■ **ASSIGNMENT**
What is needed is an exact reproduction of the lines in the records below, starting at the line with "This screenshot has height=209, width=367." and ending at the line with "The height and width of the screenshot is (289, 345).", both included, and nothing else; pictures stay out.
*** TASK DATA ***
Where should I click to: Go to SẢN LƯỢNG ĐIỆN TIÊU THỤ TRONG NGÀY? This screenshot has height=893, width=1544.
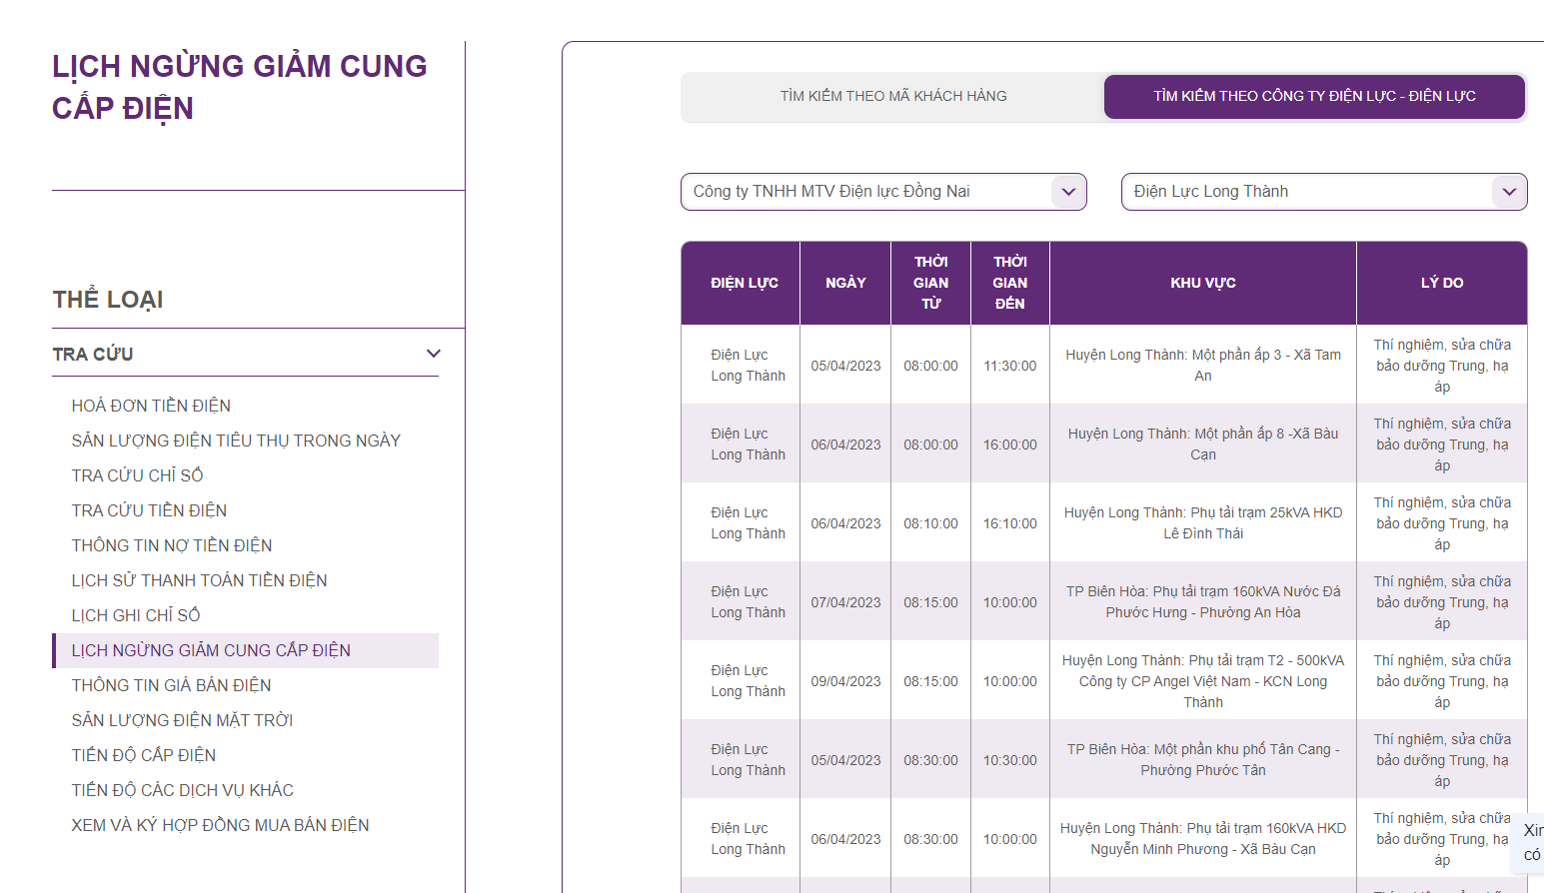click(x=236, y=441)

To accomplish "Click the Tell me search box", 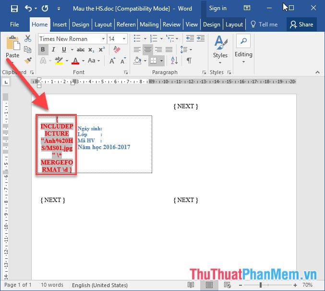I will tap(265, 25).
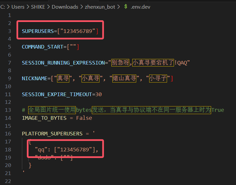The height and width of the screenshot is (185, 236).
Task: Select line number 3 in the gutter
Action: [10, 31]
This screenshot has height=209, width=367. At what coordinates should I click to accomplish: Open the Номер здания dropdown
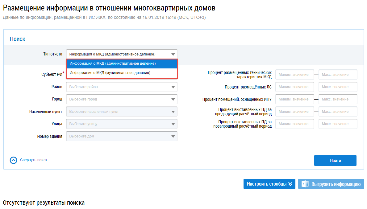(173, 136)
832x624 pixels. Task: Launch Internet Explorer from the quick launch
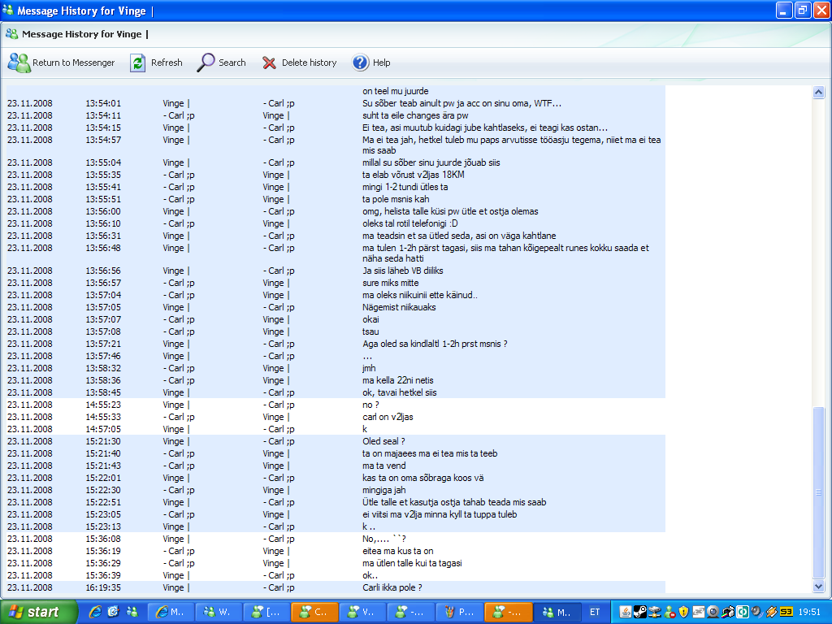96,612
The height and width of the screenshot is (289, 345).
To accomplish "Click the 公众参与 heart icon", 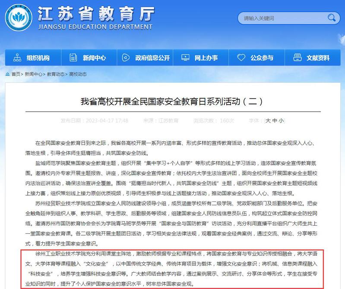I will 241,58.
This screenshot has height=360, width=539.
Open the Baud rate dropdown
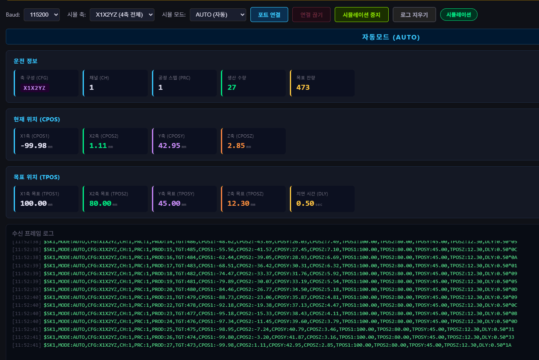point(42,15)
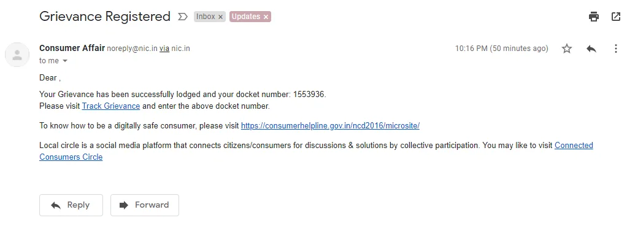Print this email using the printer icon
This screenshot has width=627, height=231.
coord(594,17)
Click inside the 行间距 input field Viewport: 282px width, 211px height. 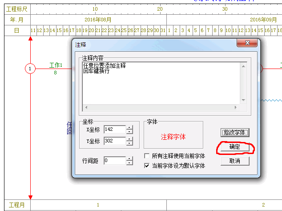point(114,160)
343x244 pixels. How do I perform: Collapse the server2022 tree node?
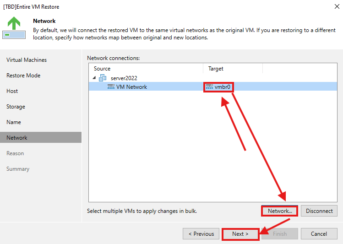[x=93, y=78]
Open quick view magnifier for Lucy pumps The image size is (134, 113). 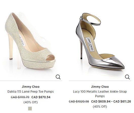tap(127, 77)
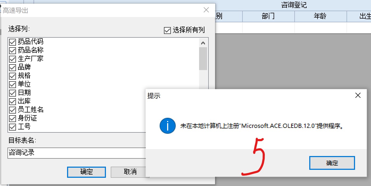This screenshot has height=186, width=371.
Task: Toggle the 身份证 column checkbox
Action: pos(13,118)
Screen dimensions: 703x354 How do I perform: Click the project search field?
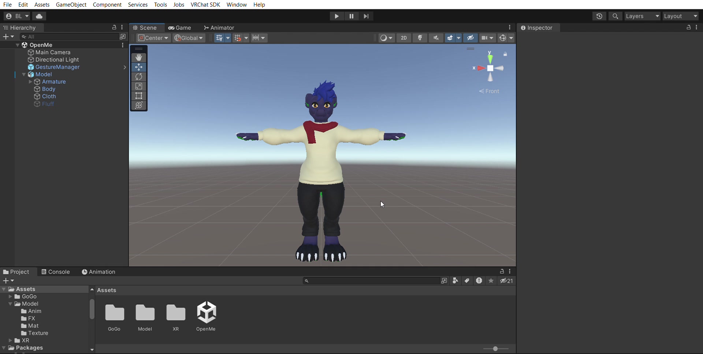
***
■ **WRITTEN ANSWER**
This screenshot has height=209, width=367. At what coordinates should I click to accomplish: Open the Номер здания dropdown
(173, 136)
832x624 pixels. Task: Launch Internet Explorer from the quick launch
96,612
The height and width of the screenshot is (289, 345).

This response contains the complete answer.